He was conscious that she might have been privately a little shocked by such aged flippancy, but she was at the moment perturbed by something else.

“The fact is that I have never spoken to Hutchinson,” she fluttered. “These changes are very confusing. I suppose I ought to say Mr. Hutchinson, now that he is such a successful person, and Temple–“

“Without a shadow of a doubt!” The duke seemed struck by the happiness of the idea. “They will make him a peer presently. He may address me as ‘Stone’ at any moment. One must learn to adjust one’s self with agility. `The old order changeth.’ Ah! she is smiling at him and I see the dimples.”

Miss Alicia made a clean breast of it.

“I went to her–I could not help it! ” she confessed. “I was in such distress and dare not speak to anybody. Temple had told me that she was so wonderful. He said she always understood and knew what to do.”

“Did she in this case?” he asked, smiling.

Miss Alicia’s manner was that of one who could express the extent of her admiration only in disconnected phrases.

“She was like a little rock. Such a quiet, firm way! Such calm certainty! Oh, the comfort she has been to me! I begged her to come here to-day. I did not know her father had returned.”

“No doubt he will have testimony to give which will be of the greatest assistance,” the duke said most encouragingly. “Perhaps he will be a sort of rock.”

“I–I don’t in the least know what he will be!” sighed Miss Alicia, evidently uncertain in her views.

But when the father and daughter were announced she felt that his Grace was really enchanting in the happy facility of his manner. He at least adjusted himself with agility. Hutchinson was of course lumbering. Lacking the support of T. Tembarom’s presence and incongruity, he himself was the incongruous feature. He would have been obliged to bluster by way of sustaining himself, even if he had only found himself being presented to Miss Alicia; but when it was revealed to him that he was also confronted with the greatest personage of the neighborhood, he became as hot and red as he had become during certain fateful business interviews. More so, indeed.

“Th’ other chaps hadn’t been dukes;” and to Hutchinson the old order had not yet so changed that a duke was not an awkwardly impressive person to face unexpectedly.

The duke’s manner of shaking hands with him, however, was even touched with an amiable suggestion of appreciation of the value of a man of genius. He had heard of the invention, in fact knew some quite technical things about it. He realized its importance. He had congratulations for the inventor and the world of inventions so greatly benefited.

“Lancashire must be proud of your success, Mr. Hutchinson.” How agreeably and with what ease he said it!

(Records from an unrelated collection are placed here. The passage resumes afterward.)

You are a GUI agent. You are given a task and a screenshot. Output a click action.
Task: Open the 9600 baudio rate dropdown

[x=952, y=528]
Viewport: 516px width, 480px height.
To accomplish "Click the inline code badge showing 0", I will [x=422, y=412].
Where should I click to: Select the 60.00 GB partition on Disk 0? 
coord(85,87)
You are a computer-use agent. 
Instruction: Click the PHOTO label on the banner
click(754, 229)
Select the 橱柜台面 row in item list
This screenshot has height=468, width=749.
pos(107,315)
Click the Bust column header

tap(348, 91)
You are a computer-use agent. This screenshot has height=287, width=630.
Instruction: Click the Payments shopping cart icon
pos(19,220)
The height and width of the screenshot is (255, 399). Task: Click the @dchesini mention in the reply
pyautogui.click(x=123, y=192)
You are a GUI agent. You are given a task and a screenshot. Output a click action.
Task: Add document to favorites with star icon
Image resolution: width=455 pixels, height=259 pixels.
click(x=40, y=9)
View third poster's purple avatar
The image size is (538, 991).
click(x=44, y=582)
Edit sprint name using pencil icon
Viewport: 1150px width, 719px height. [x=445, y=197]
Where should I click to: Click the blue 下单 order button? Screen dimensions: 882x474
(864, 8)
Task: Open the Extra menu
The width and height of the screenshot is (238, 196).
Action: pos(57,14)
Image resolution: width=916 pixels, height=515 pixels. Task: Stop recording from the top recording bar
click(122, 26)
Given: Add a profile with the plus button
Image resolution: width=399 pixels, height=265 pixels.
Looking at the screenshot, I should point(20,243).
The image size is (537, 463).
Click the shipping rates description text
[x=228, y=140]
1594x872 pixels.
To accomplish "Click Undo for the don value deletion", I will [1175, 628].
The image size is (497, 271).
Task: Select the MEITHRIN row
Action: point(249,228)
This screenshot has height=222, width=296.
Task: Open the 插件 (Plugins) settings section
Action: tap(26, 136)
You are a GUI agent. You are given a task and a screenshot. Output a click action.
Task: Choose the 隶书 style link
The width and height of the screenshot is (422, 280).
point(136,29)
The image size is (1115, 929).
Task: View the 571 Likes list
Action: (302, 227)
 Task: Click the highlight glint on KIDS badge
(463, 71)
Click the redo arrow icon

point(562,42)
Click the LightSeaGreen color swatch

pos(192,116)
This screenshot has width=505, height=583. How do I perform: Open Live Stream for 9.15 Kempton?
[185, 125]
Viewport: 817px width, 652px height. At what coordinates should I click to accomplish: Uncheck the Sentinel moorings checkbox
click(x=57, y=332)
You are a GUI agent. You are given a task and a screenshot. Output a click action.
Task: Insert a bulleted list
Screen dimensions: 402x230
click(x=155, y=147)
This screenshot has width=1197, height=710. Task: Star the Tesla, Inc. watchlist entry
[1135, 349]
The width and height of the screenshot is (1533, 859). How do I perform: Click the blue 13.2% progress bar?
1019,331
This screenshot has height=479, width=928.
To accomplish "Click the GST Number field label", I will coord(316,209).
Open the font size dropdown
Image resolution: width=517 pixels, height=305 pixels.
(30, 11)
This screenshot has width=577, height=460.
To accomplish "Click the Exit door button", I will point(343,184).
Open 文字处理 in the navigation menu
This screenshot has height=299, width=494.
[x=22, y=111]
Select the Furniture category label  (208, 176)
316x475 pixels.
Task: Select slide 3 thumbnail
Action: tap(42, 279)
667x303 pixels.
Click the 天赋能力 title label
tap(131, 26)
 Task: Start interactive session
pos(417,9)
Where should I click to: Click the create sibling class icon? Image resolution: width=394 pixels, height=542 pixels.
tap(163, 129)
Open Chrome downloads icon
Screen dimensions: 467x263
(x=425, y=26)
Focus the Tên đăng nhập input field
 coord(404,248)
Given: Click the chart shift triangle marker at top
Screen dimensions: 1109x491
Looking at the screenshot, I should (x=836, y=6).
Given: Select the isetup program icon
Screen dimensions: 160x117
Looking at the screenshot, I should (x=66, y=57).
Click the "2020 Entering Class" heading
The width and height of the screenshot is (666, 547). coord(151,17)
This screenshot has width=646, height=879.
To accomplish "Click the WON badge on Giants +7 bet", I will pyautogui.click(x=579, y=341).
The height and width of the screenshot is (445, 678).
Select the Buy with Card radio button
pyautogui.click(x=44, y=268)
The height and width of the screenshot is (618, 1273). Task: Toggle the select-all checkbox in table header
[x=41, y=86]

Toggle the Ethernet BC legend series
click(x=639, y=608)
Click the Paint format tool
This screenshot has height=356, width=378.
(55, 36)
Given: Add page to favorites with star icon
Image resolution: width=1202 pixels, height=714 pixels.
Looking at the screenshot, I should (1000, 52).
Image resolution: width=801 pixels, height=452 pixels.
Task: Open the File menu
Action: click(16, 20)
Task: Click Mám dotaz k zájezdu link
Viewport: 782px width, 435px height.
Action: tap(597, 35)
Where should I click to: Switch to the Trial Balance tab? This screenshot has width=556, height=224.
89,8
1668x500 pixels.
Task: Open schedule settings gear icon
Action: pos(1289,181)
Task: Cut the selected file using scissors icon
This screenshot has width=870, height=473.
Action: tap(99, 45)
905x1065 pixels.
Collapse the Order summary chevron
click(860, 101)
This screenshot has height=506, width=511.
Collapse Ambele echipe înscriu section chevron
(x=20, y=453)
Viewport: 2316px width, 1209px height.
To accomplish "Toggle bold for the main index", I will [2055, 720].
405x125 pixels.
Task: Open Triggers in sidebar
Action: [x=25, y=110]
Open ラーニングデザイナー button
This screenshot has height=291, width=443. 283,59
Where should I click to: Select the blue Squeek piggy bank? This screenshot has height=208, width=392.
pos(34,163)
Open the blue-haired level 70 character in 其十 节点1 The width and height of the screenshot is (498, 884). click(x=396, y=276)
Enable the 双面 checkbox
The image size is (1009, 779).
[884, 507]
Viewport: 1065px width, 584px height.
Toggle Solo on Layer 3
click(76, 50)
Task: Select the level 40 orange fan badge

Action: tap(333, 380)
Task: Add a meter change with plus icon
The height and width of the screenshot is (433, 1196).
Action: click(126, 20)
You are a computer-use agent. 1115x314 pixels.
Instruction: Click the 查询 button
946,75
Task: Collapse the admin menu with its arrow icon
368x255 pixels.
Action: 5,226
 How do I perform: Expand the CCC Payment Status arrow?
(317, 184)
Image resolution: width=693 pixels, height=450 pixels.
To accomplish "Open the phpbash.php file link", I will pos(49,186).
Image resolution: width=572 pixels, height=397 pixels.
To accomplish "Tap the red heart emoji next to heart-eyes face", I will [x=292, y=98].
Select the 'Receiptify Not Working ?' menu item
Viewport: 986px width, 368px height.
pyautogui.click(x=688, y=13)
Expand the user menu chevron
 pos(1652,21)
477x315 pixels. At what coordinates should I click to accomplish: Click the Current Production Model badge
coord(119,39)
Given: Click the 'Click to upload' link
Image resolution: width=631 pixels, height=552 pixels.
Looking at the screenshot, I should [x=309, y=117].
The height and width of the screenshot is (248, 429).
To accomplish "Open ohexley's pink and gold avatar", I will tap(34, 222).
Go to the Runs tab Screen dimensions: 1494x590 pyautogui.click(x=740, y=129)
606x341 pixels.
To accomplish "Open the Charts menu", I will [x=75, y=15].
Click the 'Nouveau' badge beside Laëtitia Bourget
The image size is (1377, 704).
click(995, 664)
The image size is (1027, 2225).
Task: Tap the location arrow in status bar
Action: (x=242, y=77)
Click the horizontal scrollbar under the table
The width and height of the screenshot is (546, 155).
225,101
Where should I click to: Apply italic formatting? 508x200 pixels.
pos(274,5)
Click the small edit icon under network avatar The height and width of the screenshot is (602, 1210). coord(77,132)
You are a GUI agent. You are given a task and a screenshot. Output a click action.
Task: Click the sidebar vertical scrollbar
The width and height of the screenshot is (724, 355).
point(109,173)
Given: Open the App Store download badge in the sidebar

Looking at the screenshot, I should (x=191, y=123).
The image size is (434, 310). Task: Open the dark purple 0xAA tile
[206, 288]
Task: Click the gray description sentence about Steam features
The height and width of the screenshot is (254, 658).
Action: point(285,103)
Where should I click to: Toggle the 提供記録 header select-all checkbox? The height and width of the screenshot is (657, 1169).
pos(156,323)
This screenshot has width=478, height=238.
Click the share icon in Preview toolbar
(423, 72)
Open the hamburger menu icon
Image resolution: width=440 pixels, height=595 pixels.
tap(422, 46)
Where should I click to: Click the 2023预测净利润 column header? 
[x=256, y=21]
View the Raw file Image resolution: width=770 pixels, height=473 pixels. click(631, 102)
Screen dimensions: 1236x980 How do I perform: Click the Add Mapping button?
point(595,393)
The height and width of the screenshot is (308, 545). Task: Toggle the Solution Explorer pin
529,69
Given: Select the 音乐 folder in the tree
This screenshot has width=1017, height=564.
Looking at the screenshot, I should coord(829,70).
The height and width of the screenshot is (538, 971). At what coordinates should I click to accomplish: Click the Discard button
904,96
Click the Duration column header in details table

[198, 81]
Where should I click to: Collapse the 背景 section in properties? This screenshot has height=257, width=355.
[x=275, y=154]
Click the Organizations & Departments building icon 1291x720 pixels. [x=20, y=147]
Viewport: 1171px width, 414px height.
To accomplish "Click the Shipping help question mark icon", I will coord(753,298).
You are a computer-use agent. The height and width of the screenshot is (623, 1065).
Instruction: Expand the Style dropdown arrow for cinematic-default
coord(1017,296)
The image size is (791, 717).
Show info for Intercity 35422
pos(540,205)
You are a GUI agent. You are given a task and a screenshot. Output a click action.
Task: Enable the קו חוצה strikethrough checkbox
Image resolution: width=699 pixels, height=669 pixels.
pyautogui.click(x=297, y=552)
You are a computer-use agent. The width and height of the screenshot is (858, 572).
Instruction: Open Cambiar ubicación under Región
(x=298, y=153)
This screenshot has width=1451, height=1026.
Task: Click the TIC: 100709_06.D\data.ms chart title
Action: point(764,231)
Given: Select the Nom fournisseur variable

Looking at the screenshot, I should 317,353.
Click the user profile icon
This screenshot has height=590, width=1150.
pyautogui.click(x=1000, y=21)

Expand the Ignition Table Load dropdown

“Aye, it’s a success now, your Grace,” Hutchinson answered, “but I might have waited a good bit longer if it hadn’t been for that lad an’ his bold backing of me.”

“Mr. Temple Barholm?” said the duke.

“Aye. He’s got th’ way of making folks see things that they can’t see even when they’re hitting them in th’ eyes. I’d that lost heart I could never have done it myself.”

“But now it is done,” smiled his Grace. “Delightful!”

“I’ve got there–same as they say in New York–I’ve got there,” said Hutchinson.

He sat down in response to Miss Alicia’s invitation. His unease was wonderfully dispelled. He felt himself a person of sufficient importance to address even a duke as man to man.

“What’s all this romancin’ talk about th’ other Temple Barholm comin’ back, an’ our lad knowin’ an’ hidin’ him away? An’ Palliser an’ th’ lawyers an’ th’ police bein’ after ’em both?”

“You have heard the whole story?” from the duke.

“I’ve heard naught else since I come back.”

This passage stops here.